Studio album by Youth Lagoon
- Released: September 27, 2011
- Recorded: Late 2010 - early 2011
- Studios: Kung Pow! Studio, Boise, Idaho
- Genres: Dream pop; lo-fi; neo-psychedelia;
- Length: 42:20
- Label: Fat Possum
- Producers: Trevor Powers, Jeremy Park

Youth Lagoon chronology
|  | The Year of Hibernation (2011) | Wondrous Bughouse (2013) |

Singles from The Year of Hibernation
- "July" Released: May 2011; "Cannons" Released: May 2011;

= The Year of Hibernation =

The Year of Hibernation is the debut album of American artist Youth Lagoon, the stage name of musician Trevor Powers. The album was released on September 27, 2011, on the independent record label Fat Possum Records. It peaked at No. 41 on the Independent Albums and No. 8 on the Top Heatseekers charts of Billboard. While no official singles were released, two of the songs were made available on Bandcamp prior to the album's release and two videos were made in support of the album.

==Background==
The album was written and recorded during a difficult period in the life of Powers, who was receiving counseling for anxiety which was causing him to develop panic attacks and a debilitating fear of death. This anxiety is referenced throughout the album and is a major theme along with fear, interpersonal conflicts, tension and heartache.

To enable him to save up enough money to record the album with local engineer and friend Jeremy Park, he busked with his keyboard late at night in downtown Boise. He also ceased his counseling sessions, which had a negative effect on his relationship with his girlfriend.

The album was recorded at Park's Kung Pow! home studio in Boise during Powers' Christmas break from Boise State University. In an effort to capture a "band" feel, the initial recording sessions were made using Pro Tools, with Powers playing keyboards (including a Yamaha full-size electric piano), operating an Alesis SR16 drum machine and singing, while accompanied by Erik Eastman on a Gibson SG guitar. As the album was recorded in a home studio, various rooms were used to enable certain sounds to be generated. Park's in-laws' large garage and shower room were used as reverb chambers, a bass amp was recorded in a master bedroom closet and the main vocals were recorded in Park's living room to enable different mic distances to be used. The organ sounds in "July" were generated by recording Powers playing from both the kitchen and the living room, which generated a "spacious and ambient sound".

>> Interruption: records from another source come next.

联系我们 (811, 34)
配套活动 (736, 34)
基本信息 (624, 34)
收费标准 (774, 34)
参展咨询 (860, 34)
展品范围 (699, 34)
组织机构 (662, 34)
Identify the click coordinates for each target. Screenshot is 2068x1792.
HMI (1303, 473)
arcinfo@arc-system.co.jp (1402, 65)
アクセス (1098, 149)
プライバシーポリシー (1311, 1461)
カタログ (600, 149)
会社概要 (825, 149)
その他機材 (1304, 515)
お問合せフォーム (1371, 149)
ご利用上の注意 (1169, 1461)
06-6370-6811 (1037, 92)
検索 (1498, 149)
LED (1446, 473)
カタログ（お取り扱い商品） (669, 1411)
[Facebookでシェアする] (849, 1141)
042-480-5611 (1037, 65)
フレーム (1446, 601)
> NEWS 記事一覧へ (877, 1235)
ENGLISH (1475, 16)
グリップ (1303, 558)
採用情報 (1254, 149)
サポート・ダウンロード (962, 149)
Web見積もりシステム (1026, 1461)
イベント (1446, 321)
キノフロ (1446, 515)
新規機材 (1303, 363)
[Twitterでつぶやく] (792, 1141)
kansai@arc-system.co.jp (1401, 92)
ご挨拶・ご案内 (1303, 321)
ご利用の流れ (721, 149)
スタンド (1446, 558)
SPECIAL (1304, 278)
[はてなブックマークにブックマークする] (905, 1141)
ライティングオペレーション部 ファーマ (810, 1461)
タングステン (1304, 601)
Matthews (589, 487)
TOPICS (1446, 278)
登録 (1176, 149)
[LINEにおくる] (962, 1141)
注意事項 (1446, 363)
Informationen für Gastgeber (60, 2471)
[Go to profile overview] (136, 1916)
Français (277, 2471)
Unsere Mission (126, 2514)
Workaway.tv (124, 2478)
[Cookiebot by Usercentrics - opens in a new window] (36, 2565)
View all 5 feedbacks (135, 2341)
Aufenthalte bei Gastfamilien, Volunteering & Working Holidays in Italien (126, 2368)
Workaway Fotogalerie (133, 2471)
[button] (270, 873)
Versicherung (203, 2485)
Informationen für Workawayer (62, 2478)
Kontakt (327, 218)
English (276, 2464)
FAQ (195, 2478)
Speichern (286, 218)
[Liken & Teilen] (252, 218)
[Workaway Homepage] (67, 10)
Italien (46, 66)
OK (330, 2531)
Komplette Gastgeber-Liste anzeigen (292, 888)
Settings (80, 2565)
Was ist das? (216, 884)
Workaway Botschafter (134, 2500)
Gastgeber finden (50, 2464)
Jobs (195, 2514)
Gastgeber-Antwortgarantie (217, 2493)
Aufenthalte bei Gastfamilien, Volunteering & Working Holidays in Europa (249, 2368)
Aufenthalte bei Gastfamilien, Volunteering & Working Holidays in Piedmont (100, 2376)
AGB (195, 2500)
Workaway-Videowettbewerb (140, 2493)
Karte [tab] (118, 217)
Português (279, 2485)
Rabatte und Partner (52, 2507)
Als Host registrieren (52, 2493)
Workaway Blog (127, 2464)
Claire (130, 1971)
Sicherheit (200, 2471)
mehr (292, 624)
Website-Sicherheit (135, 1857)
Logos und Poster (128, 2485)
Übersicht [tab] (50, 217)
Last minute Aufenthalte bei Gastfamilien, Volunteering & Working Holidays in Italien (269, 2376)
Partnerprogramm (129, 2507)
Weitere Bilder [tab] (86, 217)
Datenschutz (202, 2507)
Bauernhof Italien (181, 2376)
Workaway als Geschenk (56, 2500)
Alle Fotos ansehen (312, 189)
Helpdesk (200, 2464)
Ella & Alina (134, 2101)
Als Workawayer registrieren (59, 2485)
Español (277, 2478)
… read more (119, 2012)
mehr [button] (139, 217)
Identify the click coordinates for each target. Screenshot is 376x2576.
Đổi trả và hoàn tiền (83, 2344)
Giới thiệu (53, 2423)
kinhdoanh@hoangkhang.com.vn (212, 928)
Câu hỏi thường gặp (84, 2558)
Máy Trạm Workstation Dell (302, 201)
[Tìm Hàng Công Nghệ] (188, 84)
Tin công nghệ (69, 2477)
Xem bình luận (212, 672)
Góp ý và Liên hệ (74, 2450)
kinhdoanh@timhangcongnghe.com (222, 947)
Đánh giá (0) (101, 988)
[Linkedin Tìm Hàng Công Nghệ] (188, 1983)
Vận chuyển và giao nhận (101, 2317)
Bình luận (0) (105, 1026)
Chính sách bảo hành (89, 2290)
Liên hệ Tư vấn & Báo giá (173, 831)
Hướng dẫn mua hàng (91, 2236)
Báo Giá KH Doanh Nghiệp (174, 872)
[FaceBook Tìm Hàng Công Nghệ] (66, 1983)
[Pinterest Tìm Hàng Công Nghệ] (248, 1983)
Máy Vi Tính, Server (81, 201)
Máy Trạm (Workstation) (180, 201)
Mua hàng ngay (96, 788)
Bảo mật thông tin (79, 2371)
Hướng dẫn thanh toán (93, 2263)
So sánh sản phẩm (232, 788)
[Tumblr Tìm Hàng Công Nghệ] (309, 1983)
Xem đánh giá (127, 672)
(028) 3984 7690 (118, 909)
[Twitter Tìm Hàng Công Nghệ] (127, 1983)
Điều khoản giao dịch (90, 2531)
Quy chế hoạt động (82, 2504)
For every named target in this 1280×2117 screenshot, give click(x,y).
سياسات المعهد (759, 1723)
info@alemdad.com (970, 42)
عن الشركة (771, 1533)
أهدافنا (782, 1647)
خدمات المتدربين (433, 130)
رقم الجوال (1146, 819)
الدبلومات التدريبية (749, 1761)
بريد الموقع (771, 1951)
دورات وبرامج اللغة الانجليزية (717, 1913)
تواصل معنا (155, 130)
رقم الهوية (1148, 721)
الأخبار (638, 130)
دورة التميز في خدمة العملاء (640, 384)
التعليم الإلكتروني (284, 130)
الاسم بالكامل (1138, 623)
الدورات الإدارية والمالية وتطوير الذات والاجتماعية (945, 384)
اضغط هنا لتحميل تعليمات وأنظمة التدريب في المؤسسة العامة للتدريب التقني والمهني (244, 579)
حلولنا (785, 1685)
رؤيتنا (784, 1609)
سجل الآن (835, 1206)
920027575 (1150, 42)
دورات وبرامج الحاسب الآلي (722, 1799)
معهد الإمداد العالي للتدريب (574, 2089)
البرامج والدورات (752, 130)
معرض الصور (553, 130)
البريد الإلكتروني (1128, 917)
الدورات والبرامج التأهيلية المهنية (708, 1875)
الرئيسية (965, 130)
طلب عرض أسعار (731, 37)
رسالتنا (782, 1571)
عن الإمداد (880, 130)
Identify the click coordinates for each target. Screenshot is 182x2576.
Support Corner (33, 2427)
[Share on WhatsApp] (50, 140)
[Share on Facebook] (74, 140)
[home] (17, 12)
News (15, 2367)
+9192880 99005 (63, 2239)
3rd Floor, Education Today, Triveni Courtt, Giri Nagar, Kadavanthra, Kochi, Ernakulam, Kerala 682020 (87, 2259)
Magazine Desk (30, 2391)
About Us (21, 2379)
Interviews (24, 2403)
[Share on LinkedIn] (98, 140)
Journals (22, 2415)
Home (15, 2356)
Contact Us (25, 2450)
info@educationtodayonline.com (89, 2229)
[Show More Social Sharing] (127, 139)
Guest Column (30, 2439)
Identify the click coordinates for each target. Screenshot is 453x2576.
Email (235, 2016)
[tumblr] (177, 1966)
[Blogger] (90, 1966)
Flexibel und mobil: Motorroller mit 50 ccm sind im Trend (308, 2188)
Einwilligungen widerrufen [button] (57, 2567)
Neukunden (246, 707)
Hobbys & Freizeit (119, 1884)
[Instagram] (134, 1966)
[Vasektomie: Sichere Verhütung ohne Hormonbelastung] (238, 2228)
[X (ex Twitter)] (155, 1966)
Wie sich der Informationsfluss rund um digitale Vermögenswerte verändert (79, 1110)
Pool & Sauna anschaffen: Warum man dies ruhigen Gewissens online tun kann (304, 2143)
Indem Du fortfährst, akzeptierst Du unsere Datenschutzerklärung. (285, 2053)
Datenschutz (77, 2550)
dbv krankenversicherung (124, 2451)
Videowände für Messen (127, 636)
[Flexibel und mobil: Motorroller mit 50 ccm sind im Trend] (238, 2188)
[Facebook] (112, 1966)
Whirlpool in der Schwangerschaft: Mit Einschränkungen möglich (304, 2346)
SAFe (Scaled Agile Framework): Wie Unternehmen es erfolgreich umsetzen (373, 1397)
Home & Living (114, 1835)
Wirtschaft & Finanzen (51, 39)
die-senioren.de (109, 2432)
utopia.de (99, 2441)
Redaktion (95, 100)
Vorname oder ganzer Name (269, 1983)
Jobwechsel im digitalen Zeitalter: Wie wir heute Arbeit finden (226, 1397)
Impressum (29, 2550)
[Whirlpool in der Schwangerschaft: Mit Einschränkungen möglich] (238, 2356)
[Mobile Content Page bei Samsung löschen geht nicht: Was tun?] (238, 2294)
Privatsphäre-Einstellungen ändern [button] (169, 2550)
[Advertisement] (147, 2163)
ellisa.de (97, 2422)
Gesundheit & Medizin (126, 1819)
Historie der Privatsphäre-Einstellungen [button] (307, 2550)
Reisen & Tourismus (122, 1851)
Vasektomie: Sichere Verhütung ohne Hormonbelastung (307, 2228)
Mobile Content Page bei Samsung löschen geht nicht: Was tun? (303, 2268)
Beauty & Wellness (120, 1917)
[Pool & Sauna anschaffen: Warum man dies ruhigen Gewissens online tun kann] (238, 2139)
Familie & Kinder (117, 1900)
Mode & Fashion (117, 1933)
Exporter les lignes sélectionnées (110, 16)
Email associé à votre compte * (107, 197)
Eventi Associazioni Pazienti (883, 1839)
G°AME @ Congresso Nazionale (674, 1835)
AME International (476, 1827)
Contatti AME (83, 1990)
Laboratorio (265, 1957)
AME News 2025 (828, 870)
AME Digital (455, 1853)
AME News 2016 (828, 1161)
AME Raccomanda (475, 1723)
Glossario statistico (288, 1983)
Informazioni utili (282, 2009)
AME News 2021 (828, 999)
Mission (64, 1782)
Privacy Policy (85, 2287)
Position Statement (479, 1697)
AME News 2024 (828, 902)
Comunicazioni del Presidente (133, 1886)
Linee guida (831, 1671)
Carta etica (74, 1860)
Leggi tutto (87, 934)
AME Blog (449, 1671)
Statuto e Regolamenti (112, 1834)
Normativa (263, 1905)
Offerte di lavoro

Once the album was complete, Powers planned to release it online to garner interest, with the intention of distributing the full album for free online. Powers issued two initial tracks, "Cannons" and "July", on Bandcamp in May 2011, gaining interest from a series of music blogs, including a "Best New Tracks" designation from Pitchfork. This resulted in Powers being picked up by record label Fat Possum for a two-album deal.

===Album artwork and title===
The name of the album is a reference to Powers' feelings of hibernation through the process of writing the album. While writing the album, Powers' anxiety increased, causing him to retreat to his bedroom to compose in an effort to deal with events in his past. When the album was finished, and his mental state had changed, he felt that his "year of hibernation" was complete.

The album artwork was originally going to feature a picture of Powers as a child, but this changed following a family vacation with his parents and brothers. The artwork for the album consists of an unedited photo taken by Powers on the Hawaiian island of Kauai during the trip. The holiday was significant to Powers as “everyone was growing up and moving out, and it was the last family vacation". The Seattle Times described the picture as "a glowing scene captured by a suburban, middle-class kid in love with the moment, wanting to hold it forever".

==Promotion and tour==
Two music videos were released in support of the album, for tracks "July" and "Montana". Both videos were directed by Tyler T. Williams, a friend of Powers. The video for "Montana" follows "a man dealing with the death of his father who passed away in war when he was a kid", with Bryan Parker from Pop Press International describing it as: "one of the most strikingly cinematic and beautiful videos we’ve seen in recent memory".
The video for July was described as "eerily sad" and "A bloody-nosed, apocalyptic affair" and drew comparisons to Lars Von Trier's Melancholia.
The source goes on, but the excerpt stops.